Depuis les événements du 7 janvier, beaucoup d’encre a coulé sur Charlie Hebdo, une multitude de reportages et d’émissions variés lui ont été consacrés, d’improbables cérémonies et d’innombrables débats ont eu lieu.
Charlie Hebdo, c’était aussi – et c’est toujours – le seul journal français qui dédie chaque semaine une de ses colonnes aux animaux.
Engagé pour les animaux
Si la vivisection, la fourrure et l’élevage étaient dénoncés dans Charlie, c’est sans doute contre la corrida que le journal est le plus souvent monté au créneau. Ses chroniqueurs et ses dessinateurs ne se lassaient jamais de dénoncer ce que Cavanna, cofondateur de Charlie, définissait comme un "raffinement dans la dégueulasserie". Jusque dans ses statuts, Charlie s’affirme contre la corrida.
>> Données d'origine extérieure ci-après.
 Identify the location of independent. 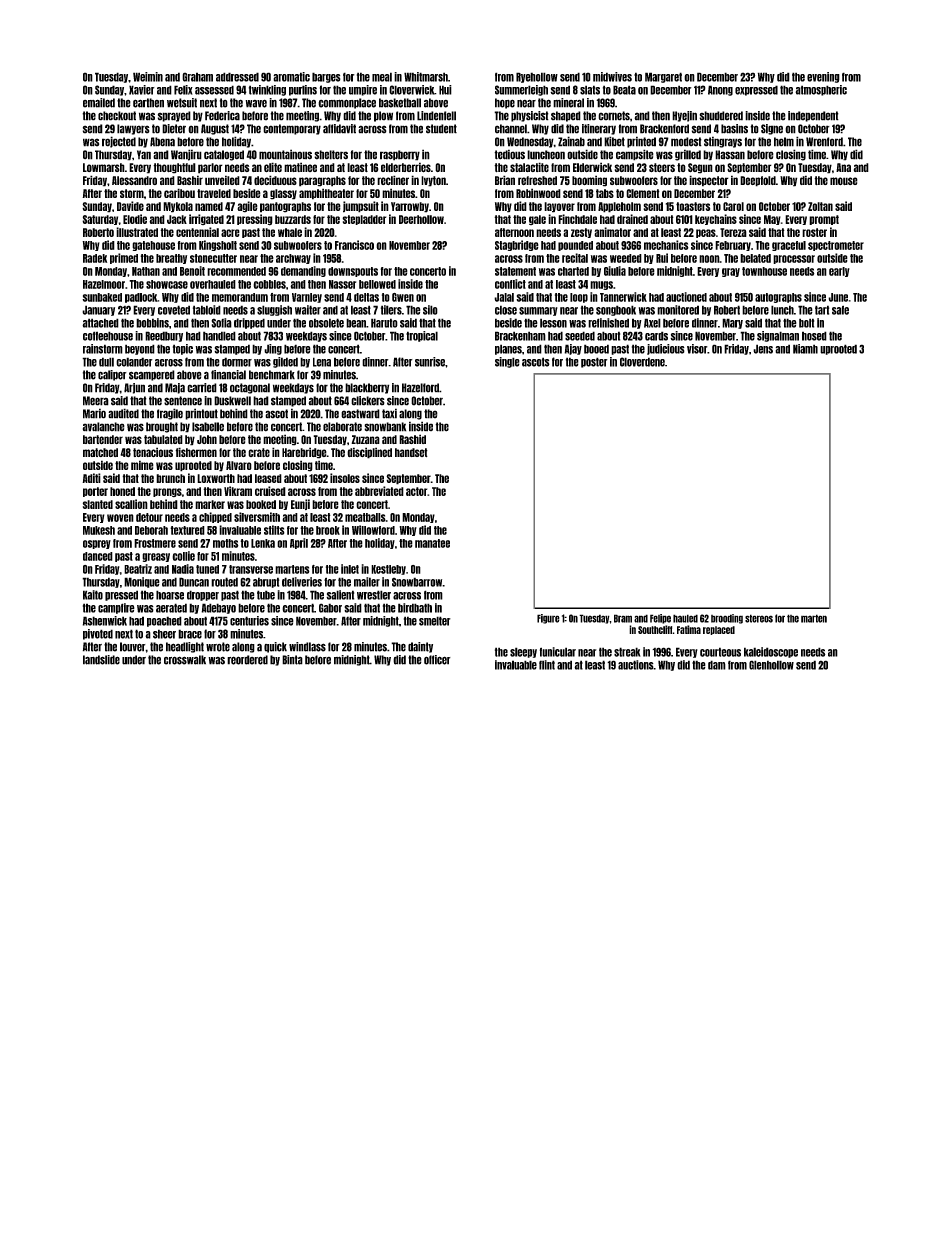
(813, 116).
À la suite des attentats et en hommage à Charlie, le CRAC Europe (Comité Radicalement Anti Corrida) a d’ailleurs repris à la Une de son site internet les innombrables dessins contre la corrida publiés dans Charlie Hebdo.
Cavanna, Cabu et Fabrice Nicolino (responsable de la chronique environnementale au journal) n’hésitaient pas à participer à des manifestations contre la corrida ou la chasse, que Cabu dénonçait comme étant un plaisir sadique des humains à torturer et tuer des animaux.
Cavanna avait écrit en 1992 un livre consacré en grande partie aux animaux, Coups de sang, et vrai coup de gueule face à tout ce que les humains leur font endurer. Quant à Nicolino, il s’était fait remarquer par son livre à succès, Bidoche. L’industrie de la viande menace le monde, sorti en 2009 aux éditions Les Liens qui Libèrent. Il avait également fortement soutenu L214 lors du lancement de notre site viande.info.
"Les Puces" de Luce Lapin
Depuis mai 1993, "Les Puces" de Luce Lapin ont leur place dans chaque numéro de Charlie Hebdo. Dans cette chronique entièrement consacrée aux animaux, Luce soutient inlassablement le travail des associations luttant pour les animaux en relayant leurs actions. Elle sort aussi chiens et chats de l’anonymat des refuges et autres fourrières. Qui saura jamais combien d’animaux ont été adoptés suite à ses appels, combien d’animaux Luce a ainsi sauvés d’un mortel ennui ou de l’euthanasie ? Dans " les Puces", sa plume acerbe s’attaque également sans répit à la corrida et à toutes formes de cruauté envers les animaux.
En plus du journal, "Les Puces" se déclinent sur les réseaux sociaux et ont leur propre site, luce-lapin-et-copains.com, dédiés à ceux que Luce appelle avec justesse "la dernière des minorités", ceux qui sont "exploités, maltraités, gavés, broyés, harponnés, consommés, expérimentés, toréés, chassés, pêchés, piégés, électrocutés pour leur fourrure, emprisonnés dans les cirques, enfermés dans les zoos, les delphinariums, abandonnés, humiliés, méprisés… NIÉS. À poil, à plume ou à écaille."
Le combat continue
Mercredi 7 janvier, nous aurions aimé continuer à souhaiter une bonne année puisque 2015 commençait à peine, mais le monde venait de vaciller.
Quelques jours avant le massacre, Luce nous avait envoyé le dessin contre le foie gras que Cabu avait dédicacé à notre association. Elle rayonnait, comme à chaque nouvelle affirmation de l’engagement de ses collègues pour les animaux. Joyeusement, fièrement, nous avons twitté le dessin de Cabu pour L214. Et puis la réalité nous a rattrapés.
Luce, comme d’autres rescapés, a juste eu le temps de plonger sous son bureau pour échapper aux balles. Nicolino a été grièvement blessé lors de l’attaque du journal. Les dessinateurs Wolinski, Charb, Tignous et Cabu sont comptés parmi les morts.
Les mots manquent pour exprimer notre consternation et notre peine immense.
Lila, la cocker rousse du journal, a tout vu, tout entendu. Elle a été épargnée par les tueurs, "peut-être parce qu’elle est une femelle" s’interroge Sygolène Vinson dans un article émouvant, À pas de chien, paru dans le n°1178 de Charlie Hebdo – le numéro des survivants. Car une semaine après la tuerie, Charlie Hebdo est en kiosque, fidèle au rendez-vous, et ses "Puces" sont bien là. Merci, Luce.
Le magnifique élan de solidarité envers Charlie et la force des rescapés permettent malgré tout de garder l’espoir, l’espoir d’un monde meilleur. Le combat pour la liberté, pour la paix, pour les humains et pour les animaux continue plus que jamais.